_Description of the task_. From the line containing "[GIUSTI Book 5] (49, 2339)" down to the last line of the material below, copy each line exactly and leave out the rest.

_Records shown_.
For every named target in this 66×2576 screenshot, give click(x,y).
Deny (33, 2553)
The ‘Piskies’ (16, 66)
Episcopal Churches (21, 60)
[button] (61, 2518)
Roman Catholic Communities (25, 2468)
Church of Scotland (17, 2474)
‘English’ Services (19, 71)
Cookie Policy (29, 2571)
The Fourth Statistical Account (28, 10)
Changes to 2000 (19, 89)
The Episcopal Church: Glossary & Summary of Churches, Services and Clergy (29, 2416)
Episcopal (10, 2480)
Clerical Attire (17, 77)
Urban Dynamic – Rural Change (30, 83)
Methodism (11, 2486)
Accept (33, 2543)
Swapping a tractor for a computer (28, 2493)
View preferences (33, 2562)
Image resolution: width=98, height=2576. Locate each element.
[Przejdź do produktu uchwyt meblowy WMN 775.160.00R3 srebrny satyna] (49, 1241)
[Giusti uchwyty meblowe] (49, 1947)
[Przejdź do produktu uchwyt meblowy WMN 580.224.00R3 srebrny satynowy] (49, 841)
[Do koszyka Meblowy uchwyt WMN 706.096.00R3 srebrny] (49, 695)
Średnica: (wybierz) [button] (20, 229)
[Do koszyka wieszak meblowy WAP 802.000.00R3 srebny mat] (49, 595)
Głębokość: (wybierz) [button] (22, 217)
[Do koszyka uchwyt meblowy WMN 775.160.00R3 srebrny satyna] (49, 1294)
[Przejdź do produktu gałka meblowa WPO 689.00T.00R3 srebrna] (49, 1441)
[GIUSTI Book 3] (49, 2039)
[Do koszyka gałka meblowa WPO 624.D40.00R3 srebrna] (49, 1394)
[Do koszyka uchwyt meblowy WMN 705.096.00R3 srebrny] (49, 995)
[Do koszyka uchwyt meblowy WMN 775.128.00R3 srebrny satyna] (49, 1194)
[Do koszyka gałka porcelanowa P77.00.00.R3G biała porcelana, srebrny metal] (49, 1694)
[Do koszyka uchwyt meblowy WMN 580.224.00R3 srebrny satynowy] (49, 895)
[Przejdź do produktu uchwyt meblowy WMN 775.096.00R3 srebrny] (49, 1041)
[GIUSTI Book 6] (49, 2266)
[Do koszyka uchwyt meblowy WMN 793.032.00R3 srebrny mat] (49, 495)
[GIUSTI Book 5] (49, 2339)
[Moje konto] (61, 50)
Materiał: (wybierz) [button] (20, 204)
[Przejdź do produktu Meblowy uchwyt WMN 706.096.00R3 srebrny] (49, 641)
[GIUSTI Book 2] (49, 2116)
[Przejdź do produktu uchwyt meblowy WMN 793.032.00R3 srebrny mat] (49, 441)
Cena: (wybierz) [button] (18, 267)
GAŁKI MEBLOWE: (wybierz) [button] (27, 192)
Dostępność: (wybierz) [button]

_Exercise answer_.
[GIUSTI Book 5] (49, 2339)
[Moje konto] (61, 50)
Materiał: (wybierz) [button] (20, 204)
[Przejdź do produktu Meblowy uchwyt WMN 706.096.00R3 srebrny] (49, 641)
[GIUSTI Book 2] (49, 2116)
[Przejdź do produktu uchwyt meblowy WMN 793.032.00R3 srebrny mat] (49, 441)
Cena: (wybierz) [button] (18, 267)
GAŁKI MEBLOWE: (wybierz) [button] (27, 192)
Dostępność: (wybierz) [button]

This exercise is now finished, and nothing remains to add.